*WHAT TO DO:*
• a. Copy the passage of the post about Gram from "I loved living" up to and including "savory and tolerable.".
• b. Name every restaurant that the post about Gram says the two of them became regulars at.

*DOCUMENT SECTION:*
= Beginning of Section =

After 12 years with Alzheimer’s Disease, this was the year Gram didn’t remember me when I visited her at the nursing home. My father said, “Mom, do you remember this girl?” She looked at me and said no. The toughest part was enduring her playful laugh as I sobbed in my hands. She was confused and amused as to why this strange girl was crying. I had a feeling this would be the dreaded moment because the instant we locked eyes, there was no spark of love, memories or the faintest feeling of familiarity. I was just another face.
Gram and I were close because I lived in her upstairs apartment, while she resided in the lower flat, for a few years. This was a symbiotic relationship because Gramps passed, leaving her alone and this gave me an opportunity to experienced some independence.
We spent a great deal of time together and became friends. She would often invite me to lunch (on her) and after some time, were regulars at Albert’s, Denny’s and Casa de Pizza.
When Gramps entered the nursing home, my Grandmother rearranged her schedule to care for him and he was not the easiest husband. She would help anyone who needed it and sincerely would give you the shirt off her back.
I loved living with her because she was never in a bad mood (or pretended). She would yell up to me, “Diana, do you want a cup of coffee?” Instant was her favorite, probably because she did not want to remember how to work a coffee maker. It was a nasty cup of coffee, but the company was great. Whenever I am offered an instant cup of coffee now, I gladly accept and memories of Gram flood my brain and the cup is savory and tolerable.
Gram always slipped me some “gas” money, bought jewelry from the local department store or cooked hot meals for me, a poor college student. I miss those days and there will be nothing that comes close to replacing them.
I wear her jewelry with pride and share the story of her when these gems are questioned and admired.
Gram is a beautiful person inside and out.
I sometimes think she is now living the life she should have all along, because of how Alzheimer’s has changed her. Unfortunately, Gram had a few regrets in life and would have never been caught dead wearing the hat below. I think Alzheimer’s Disease has given her a bit of freedom and playfulness she never felt comfortable expressing without the disease.
10 years ago, Gram was in the early stages of Alzheimer’s Disease during our wedding. I know she was a bit confused, but looked lovely. She knew how to play it off by saying, “Hi honey” or “Yes, Yes, I remember you”, but never did state their name.
If in the triad area, we will informally gather to papercraft memories, more info here
I created an Alzheimer’s Awareness Ribbon (magnet) for my grandmother. The ribbon color is purple, hence the purple cording around the edges and the purple paper in the background.
There are so many ways to create meaningful keepsakes of those we love dearly.
I love you Gram…..

= End of Section =

*EXTRACTED ENTRIES:*

= Beginning of Section =

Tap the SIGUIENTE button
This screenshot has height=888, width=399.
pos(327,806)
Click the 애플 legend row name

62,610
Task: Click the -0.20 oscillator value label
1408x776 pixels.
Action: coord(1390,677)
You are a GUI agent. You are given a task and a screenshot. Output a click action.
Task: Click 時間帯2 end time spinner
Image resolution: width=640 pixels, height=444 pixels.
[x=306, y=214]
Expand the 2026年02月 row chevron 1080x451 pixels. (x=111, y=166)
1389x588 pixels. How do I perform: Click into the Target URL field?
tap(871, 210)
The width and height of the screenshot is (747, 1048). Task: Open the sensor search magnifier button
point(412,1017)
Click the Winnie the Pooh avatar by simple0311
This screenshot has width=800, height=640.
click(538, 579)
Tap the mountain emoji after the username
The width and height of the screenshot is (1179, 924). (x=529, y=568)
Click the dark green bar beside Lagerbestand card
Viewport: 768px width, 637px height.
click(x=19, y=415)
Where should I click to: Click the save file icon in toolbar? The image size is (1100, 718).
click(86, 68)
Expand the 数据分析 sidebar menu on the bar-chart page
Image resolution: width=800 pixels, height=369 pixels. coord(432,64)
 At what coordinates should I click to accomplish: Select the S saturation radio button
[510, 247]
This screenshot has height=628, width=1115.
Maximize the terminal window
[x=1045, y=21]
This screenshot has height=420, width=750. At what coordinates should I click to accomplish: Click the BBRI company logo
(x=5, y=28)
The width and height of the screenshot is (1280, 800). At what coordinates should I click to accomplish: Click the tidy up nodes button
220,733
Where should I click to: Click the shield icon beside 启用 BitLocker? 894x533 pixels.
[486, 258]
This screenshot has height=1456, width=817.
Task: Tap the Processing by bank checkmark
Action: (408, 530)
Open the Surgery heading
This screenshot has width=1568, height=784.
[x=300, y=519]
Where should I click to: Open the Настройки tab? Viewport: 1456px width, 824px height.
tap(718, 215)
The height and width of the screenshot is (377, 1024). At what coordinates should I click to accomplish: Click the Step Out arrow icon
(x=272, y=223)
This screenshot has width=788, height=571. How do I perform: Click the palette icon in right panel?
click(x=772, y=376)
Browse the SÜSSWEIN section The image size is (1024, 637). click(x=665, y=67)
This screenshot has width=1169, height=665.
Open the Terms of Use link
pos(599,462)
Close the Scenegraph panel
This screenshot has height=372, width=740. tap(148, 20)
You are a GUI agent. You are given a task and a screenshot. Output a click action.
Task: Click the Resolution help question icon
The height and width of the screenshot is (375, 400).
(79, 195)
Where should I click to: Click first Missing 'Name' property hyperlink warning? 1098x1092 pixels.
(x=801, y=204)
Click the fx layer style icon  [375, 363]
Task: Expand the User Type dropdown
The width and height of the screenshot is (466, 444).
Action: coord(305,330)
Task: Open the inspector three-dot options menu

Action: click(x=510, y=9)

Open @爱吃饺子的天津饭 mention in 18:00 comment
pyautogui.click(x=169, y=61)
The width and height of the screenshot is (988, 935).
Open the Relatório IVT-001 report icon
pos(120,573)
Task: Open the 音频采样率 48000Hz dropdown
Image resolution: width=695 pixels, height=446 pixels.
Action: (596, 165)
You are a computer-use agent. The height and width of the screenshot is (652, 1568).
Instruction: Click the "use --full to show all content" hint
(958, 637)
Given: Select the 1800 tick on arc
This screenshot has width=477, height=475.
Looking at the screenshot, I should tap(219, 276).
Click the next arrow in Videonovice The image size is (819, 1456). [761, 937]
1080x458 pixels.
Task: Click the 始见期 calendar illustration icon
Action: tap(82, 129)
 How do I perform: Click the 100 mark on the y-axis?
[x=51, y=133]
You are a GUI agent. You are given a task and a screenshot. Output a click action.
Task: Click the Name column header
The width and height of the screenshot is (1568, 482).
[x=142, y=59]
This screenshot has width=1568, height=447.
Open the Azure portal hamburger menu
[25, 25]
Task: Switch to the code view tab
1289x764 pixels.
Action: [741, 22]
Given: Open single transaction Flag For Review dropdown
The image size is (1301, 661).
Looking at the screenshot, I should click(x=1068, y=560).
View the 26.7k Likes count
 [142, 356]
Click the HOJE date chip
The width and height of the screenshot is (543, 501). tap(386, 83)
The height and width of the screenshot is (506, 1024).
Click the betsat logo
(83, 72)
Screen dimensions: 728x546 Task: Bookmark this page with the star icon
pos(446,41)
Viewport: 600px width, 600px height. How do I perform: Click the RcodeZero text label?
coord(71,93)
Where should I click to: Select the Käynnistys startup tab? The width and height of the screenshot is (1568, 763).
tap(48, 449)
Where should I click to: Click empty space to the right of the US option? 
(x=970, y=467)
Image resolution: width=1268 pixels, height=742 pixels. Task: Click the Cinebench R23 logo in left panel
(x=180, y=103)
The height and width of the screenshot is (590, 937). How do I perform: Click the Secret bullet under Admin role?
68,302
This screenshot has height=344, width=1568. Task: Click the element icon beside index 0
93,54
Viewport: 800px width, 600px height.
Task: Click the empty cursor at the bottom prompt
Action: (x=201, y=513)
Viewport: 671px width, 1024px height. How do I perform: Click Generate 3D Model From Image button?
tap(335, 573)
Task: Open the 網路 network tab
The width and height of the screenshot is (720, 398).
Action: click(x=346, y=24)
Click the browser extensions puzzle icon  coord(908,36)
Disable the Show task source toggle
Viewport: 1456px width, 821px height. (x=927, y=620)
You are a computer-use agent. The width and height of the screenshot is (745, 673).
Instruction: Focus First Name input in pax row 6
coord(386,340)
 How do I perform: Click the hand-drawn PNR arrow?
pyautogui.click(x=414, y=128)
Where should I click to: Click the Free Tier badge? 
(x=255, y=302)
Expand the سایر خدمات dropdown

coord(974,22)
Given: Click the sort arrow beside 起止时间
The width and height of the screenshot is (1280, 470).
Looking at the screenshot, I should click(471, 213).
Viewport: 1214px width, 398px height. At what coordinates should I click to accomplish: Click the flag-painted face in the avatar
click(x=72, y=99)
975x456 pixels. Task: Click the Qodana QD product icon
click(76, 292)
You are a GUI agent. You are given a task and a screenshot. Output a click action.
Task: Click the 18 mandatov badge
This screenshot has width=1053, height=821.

= End of Section =

*EXERCISE SOLUTIONS:*
• a.
I loved living with her because she was never in a bad mood (or pretended). She would yell up to me, “Diana, do you want a cup of coffee?” Instant was her favorite, probably because she did not want to remember how to work a coffee maker. It was a nasty cup of coffee, but the company was great. Whenever I am offered an instant cup of coffee now, I gladly accept and memories of Gram flood my brain and the cup is savory and tolerable.

• b. Albert's, Denny's, Casa de Pizza